The semi-submersible
design consists of a rectangular pontoon and four columns, with mainly
modularized production facilities and the integrated drilling facilities,
as well as the living quarters, located in and on the upper hull. Mooring
of the floating offshore installation will be accomplished via a taut-leg
16-point mooring system with suction anchors. The mooring lines will have
a chain-wire-chain configuration and will use studless link mooring chain
at the surface.
The Bardex
mooring system will consist of 16 hydraulically actuated 6800 kN (1530
kip) stall capacity
Linear Chain Jack assemblies with chain stoppers and turndown sheave
arranged in four groups (four at each corner of the rig), four Hydraulic
Power Units (one at each corner), a programmable logic controller
assembly (PLC), and four local Control
Stations in control cabins (one at each corner). The mooring system
will be an active system capable of maneuvering the PDQ unit over the
subsea wells.
The Bardex
Linear Chain Jack assemblies will be used to haul in or pay out each mooring
chain in a series of coordinated operations--consisting of latching, jacking
and unlatching--and to hold the mooring chains during idle periods of
operation.
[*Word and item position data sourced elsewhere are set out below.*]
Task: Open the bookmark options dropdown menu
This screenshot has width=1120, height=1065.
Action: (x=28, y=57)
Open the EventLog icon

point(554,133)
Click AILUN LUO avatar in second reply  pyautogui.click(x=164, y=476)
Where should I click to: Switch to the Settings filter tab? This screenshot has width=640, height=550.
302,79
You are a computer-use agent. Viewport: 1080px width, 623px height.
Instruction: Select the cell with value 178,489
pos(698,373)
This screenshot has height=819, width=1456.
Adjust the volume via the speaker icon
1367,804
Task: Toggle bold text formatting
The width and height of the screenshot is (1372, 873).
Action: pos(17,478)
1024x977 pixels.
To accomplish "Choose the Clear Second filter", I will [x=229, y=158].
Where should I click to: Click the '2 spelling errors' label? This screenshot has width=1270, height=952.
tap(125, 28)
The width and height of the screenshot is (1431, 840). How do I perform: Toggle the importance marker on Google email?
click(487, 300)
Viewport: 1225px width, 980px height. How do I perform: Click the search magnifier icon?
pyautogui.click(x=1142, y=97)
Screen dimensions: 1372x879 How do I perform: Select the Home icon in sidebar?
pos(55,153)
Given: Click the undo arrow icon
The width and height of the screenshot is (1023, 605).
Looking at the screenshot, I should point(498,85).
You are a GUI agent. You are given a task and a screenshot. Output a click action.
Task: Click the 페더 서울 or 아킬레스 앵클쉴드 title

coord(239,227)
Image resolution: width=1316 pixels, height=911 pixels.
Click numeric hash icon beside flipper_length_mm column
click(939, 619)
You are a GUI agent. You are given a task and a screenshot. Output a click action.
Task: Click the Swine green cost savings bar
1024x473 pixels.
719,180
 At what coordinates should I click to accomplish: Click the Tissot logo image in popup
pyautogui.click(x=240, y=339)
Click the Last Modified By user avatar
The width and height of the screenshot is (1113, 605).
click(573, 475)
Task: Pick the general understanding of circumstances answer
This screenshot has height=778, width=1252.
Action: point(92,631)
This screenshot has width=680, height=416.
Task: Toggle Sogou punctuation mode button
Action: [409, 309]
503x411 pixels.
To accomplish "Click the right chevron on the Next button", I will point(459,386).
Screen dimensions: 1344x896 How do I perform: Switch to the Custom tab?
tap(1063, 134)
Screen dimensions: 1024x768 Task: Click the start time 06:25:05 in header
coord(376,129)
Being a true linear device, the Bardex chain jack lifts the
chain in a straight line throughout the lifting sequence. There are no
induced link bending stresses and interlink wear inherent when jacking
the chain and simultaneously bending it around a shoe or wildcat. The
latches in Bardex linear chain jack assemblies are hydraulically actuated
and mechanically interlocked so that one latch set cannot be disengaged
unless the other latch set is engaged. Transfer of the load onto the latches
is made only after the latches are engaged. The latches contain machined
contoured pockets to cradle the chain and maximize the chain contact surface
to reduce chain deformation and wear.
The system's
PLC will contain all of the control logic necessary for remote automatic
operation and will monitor chain jack cylinder position, latch and chain
load status as well as chain stopper load and line-out status. The Bardex
control system also will provide the capability of operating the chain
jacks in manual mode. The system also will be linked to the central control
station located in the process control room on the semi-submersible to
allow monitoring and operating the functions of chain pay-out/haul-in,
jacking speed, static and dynamic tension, hydraulic pressure, hydraulic
oil temperature, and cooling water temperature.
Delivery
of the mooring system is scheduled for the fourth quarter of 2002. Daewoo
Shipbuilding & Marine Engineering is building the semi-submersible at
its fabrication yard in Okpo, Korea. Initial production from the Thunder
Horse project is expected by early 2005.